(Data on locating visible targets)
⁂

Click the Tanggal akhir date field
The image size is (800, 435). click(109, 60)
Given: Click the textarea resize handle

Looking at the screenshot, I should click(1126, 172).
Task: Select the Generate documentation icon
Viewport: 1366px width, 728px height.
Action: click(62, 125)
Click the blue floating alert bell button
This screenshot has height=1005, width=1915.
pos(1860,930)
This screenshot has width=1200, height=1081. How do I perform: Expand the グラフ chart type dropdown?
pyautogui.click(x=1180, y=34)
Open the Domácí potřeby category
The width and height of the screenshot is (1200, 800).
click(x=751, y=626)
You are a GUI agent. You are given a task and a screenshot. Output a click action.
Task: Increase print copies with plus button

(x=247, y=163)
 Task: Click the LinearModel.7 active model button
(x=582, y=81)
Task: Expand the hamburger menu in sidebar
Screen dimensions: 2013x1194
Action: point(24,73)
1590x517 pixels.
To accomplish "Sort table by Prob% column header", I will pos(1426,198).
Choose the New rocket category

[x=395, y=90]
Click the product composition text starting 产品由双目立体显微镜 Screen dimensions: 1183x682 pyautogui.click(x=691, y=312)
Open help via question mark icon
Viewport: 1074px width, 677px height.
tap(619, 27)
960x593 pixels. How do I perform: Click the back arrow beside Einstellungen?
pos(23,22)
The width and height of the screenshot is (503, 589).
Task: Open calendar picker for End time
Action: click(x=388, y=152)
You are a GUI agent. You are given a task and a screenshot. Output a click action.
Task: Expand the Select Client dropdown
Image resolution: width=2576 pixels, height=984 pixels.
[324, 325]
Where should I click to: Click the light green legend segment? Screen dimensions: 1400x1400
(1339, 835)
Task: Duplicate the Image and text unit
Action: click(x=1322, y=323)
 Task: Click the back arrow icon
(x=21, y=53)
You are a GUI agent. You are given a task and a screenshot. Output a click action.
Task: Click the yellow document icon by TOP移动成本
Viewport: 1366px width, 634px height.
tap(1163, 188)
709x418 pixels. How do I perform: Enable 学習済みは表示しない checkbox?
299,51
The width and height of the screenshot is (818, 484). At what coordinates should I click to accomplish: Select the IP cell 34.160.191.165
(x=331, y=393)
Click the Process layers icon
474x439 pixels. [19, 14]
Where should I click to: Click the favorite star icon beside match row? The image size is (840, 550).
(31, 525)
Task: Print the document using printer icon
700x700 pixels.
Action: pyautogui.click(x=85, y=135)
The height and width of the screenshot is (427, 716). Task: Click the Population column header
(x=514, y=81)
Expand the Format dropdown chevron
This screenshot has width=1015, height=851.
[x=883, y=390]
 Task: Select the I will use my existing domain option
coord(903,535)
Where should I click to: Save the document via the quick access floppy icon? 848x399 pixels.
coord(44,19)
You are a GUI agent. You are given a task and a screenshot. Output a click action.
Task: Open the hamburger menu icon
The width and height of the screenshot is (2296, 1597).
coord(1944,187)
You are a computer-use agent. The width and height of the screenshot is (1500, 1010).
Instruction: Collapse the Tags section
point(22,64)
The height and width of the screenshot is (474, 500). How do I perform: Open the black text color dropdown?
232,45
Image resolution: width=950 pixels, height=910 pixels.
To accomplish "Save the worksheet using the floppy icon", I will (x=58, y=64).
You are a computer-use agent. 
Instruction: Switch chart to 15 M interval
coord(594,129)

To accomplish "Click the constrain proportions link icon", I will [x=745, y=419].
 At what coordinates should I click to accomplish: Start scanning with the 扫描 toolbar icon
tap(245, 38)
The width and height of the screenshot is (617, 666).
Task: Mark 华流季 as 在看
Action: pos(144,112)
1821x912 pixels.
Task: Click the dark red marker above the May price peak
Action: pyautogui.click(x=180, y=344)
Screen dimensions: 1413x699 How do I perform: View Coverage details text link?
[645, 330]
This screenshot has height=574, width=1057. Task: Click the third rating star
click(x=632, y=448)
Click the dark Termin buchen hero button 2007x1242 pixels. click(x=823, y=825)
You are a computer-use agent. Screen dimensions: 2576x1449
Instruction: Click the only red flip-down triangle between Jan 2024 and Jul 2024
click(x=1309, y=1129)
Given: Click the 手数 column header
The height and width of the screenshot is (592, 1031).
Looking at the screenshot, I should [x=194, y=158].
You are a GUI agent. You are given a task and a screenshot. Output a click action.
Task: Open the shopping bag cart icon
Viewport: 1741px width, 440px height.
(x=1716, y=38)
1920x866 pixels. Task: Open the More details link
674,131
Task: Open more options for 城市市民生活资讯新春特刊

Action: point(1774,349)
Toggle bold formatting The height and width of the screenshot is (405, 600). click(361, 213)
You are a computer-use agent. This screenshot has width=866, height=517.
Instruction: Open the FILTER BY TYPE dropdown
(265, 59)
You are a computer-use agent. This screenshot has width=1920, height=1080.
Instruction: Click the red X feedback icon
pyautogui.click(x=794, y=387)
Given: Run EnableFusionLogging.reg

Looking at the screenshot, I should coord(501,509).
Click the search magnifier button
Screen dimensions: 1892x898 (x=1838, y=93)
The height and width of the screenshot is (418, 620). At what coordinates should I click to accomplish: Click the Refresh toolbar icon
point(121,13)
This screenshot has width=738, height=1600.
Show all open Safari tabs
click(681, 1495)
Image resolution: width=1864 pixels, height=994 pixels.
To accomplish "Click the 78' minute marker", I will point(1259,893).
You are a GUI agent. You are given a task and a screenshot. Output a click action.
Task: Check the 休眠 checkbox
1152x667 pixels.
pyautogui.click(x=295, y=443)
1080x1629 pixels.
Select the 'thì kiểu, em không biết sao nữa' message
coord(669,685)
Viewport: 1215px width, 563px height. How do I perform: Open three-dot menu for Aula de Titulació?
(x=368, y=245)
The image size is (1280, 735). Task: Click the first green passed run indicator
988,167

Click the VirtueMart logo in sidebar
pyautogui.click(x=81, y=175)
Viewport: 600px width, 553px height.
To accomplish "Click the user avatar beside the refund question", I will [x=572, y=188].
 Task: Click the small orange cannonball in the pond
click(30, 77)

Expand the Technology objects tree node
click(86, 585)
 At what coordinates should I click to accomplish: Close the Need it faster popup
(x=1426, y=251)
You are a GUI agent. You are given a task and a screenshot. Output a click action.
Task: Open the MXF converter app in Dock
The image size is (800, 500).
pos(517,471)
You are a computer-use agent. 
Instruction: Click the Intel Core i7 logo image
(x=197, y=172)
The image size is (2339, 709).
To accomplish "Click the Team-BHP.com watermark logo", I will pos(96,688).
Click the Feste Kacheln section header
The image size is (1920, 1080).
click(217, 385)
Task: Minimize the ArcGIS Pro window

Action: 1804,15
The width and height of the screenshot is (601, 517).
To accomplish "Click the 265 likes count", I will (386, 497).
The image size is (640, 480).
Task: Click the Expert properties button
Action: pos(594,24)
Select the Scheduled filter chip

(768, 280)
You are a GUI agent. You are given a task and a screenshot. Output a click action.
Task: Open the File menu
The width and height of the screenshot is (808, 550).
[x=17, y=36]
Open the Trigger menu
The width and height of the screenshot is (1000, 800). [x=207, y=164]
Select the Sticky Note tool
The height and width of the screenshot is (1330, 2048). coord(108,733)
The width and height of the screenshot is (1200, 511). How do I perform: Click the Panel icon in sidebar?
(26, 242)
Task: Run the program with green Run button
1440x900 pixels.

⁂

Written instruction
Reproduce all of the items above, changing "Viewport" to "Display area" wherever it occurs and leaving everything else unchanged.

Full solution
Click the Tanggal akhir date field
The image size is (800, 435). click(109, 60)
Given: Click the textarea resize handle

Looking at the screenshot, I should click(1126, 172).
Task: Select the Generate documentation icon
Display area: 1366px width, 728px height.
Action: click(62, 125)
Click the blue floating alert bell button
This screenshot has height=1005, width=1915.
pos(1860,930)
This screenshot has width=1200, height=1081. How do I perform: Expand the グラフ chart type dropdown?
pyautogui.click(x=1180, y=34)
Open the Domácí potřeby category
The width and height of the screenshot is (1200, 800).
click(x=751, y=626)
You are a GUI agent. You are given a task and a screenshot. Output a click action.
Task: Increase print copies with plus button

(x=247, y=163)
 Task: Click the LinearModel.7 active model button
(x=582, y=81)
Task: Expand the hamburger menu in sidebar
Screen dimensions: 2013x1194
Action: point(24,73)
1590x517 pixels.
To accomplish "Sort table by Prob% column header", I will pos(1426,198).
Choose the New rocket category

[x=395, y=90]
Click the product composition text starting 产品由双目立体显微镜 Screen dimensions: 1183x682 pyautogui.click(x=691, y=312)
Open help via question mark icon
Display area: 1074px width, 677px height.
tap(619, 27)
960x593 pixels. How do I perform: Click the back arrow beside Einstellungen?
pos(23,22)
The width and height of the screenshot is (503, 589).
Task: Open calendar picker for End time
Action: click(x=388, y=152)
You are a GUI agent. You are given a task and a screenshot. Output a click action.
Task: Expand the Select Client dropdown
Image resolution: width=2576 pixels, height=984 pixels.
[324, 325]
Where should I click to: Click the light green legend segment? Screen dimensions: 1400x1400
(1339, 835)
Task: Duplicate the Image and text unit
Action: click(x=1322, y=323)
 Task: Click the back arrow icon
(x=21, y=53)
You are a GUI agent. You are given a task and a screenshot. Output a click action.
Task: Click the yellow document icon by TOP移动成本
Display area: 1366px width, 634px height.
tap(1163, 188)
709x418 pixels. How do I perform: Enable 学習済みは表示しない checkbox?
299,51
The width and height of the screenshot is (818, 484). At what coordinates should I click to accomplish: Select the IP cell 34.160.191.165
(x=331, y=393)
Click the Process layers icon
474x439 pixels. [19, 14]
Where should I click to: Click the favorite star icon beside match row? The image size is (840, 550).
(31, 525)
Task: Print the document using printer icon
700x700 pixels.
Action: pyautogui.click(x=85, y=135)
The height and width of the screenshot is (427, 716). Task: Click the Population column header
(x=514, y=81)
Expand the Format dropdown chevron
This screenshot has width=1015, height=851.
[x=883, y=390]
 Task: Select the I will use my existing domain option
coord(903,535)
Where should I click to: Save the document via the quick access floppy icon? 848x399 pixels.
coord(44,19)
You are a GUI agent. You are given a task and a screenshot. Output a click action.
Task: Open the hamburger menu icon
The width and height of the screenshot is (2296, 1597).
coord(1944,187)
You are a computer-use agent. The width and height of the screenshot is (1500, 1010).
Instruction: Collapse the Tags section
point(22,64)
The height and width of the screenshot is (474, 500). How do I perform: Open the black text color dropdown?
232,45
Image resolution: width=950 pixels, height=910 pixels.
To accomplish "Save the worksheet using the floppy icon", I will (x=58, y=64).
You are a computer-use agent. 
Instruction: Switch chart to 15 M interval
coord(594,129)

To accomplish "Click the constrain proportions link icon", I will [x=745, y=419].
 At what coordinates should I click to accomplish: Start scanning with the 扫描 toolbar icon
tap(245, 38)
The width and height of the screenshot is (617, 666).
Task: Mark 华流季 as 在看
Action: pos(144,112)
1821x912 pixels.
Task: Click the dark red marker above the May price peak
Action: pyautogui.click(x=180, y=344)
Screen dimensions: 1413x699 How do I perform: View Coverage details text link?
[645, 330]
This screenshot has height=574, width=1057. Task: Click the third rating star
click(x=632, y=448)
Click the dark Termin buchen hero button 2007x1242 pixels. click(x=823, y=825)
You are a computer-use agent. Screen dimensions: 2576x1449
Instruction: Click the only red flip-down triangle between Jan 2024 and Jul 2024
click(x=1309, y=1129)
Given: Click the 手数 column header
The height and width of the screenshot is (592, 1031).
Looking at the screenshot, I should [x=194, y=158].
You are a GUI agent. You are given a task and a screenshot. Output a click action.
Task: Open the shopping bag cart icon
Display area: 1741px width, 440px height.
(x=1716, y=38)
1920x866 pixels. Task: Open the More details link
674,131
Task: Open more options for 城市市民生活资讯新春特刊

Action: point(1774,349)
Toggle bold formatting The height and width of the screenshot is (405, 600). click(361, 213)
You are a computer-use agent. This screenshot has width=866, height=517.
Instruction: Open the FILTER BY TYPE dropdown
(265, 59)
You are a computer-use agent. This screenshot has width=1920, height=1080.
Instruction: Click the red X feedback icon
pyautogui.click(x=794, y=387)
Given: Run EnableFusionLogging.reg

Looking at the screenshot, I should coord(501,509).
Click the search magnifier button
Screen dimensions: 1892x898 (x=1838, y=93)
The height and width of the screenshot is (418, 620). At what coordinates should I click to accomplish: Click the Refresh toolbar icon
point(121,13)
This screenshot has width=738, height=1600.
Show all open Safari tabs
click(681, 1495)
Image resolution: width=1864 pixels, height=994 pixels.
To accomplish "Click the 78' minute marker", I will point(1259,893).
You are a GUI agent. You are given a task and a screenshot. Output a click action.
Task: Check the 休眠 checkbox
1152x667 pixels.
pyautogui.click(x=295, y=443)
1080x1629 pixels.
Select the 'thì kiểu, em không biết sao nữa' message
coord(669,685)
Display area: 1215px width, 563px height. How do I perform: Open three-dot menu for Aula de Titulació?
(x=368, y=245)
The image size is (1280, 735). Task: Click the first green passed run indicator
988,167

Click the VirtueMart logo in sidebar
pyautogui.click(x=81, y=175)
Display area: 600px width, 553px height.
To accomplish "Click the user avatar beside the refund question", I will [x=572, y=188].
 Task: Click the small orange cannonball in the pond
click(30, 77)

Expand the Technology objects tree node
click(86, 585)
 At what coordinates should I click to accomplish: Close the Need it faster popup
(x=1426, y=251)
You are a GUI agent. You are given a task and a screenshot. Output a click action.
Task: Open the MXF converter app in Dock
The image size is (800, 500).
pos(517,471)
You are a computer-use agent. 
Instruction: Click the Intel Core i7 logo image
(x=197, y=172)
The image size is (2339, 709).
To accomplish "Click the Team-BHP.com watermark logo", I will pos(96,688).
Click the Feste Kacheln section header
The image size is (1920, 1080).
click(217, 385)
Task: Minimize the ArcGIS Pro window

Action: 1804,15
The width and height of the screenshot is (601, 517).
To accomplish "Click the 265 likes count", I will (386, 497).
The image size is (640, 480).
Task: Click the Expert properties button
Action: pos(594,24)
Select the Scheduled filter chip

(768, 280)
You are a GUI agent. You are given a task and a screenshot. Output a click action.
Task: Open the File menu
The width and height of the screenshot is (808, 550).
[x=17, y=36]
Open the Trigger menu
The width and height of the screenshot is (1000, 800). [x=207, y=164]
Select the Sticky Note tool
The height and width of the screenshot is (1330, 2048). coord(108,733)
The width and height of the screenshot is (1200, 511). How do I perform: Click the Panel icon in sidebar?
(26, 242)
Task: Run the program with green Run button
1440x900 pixels.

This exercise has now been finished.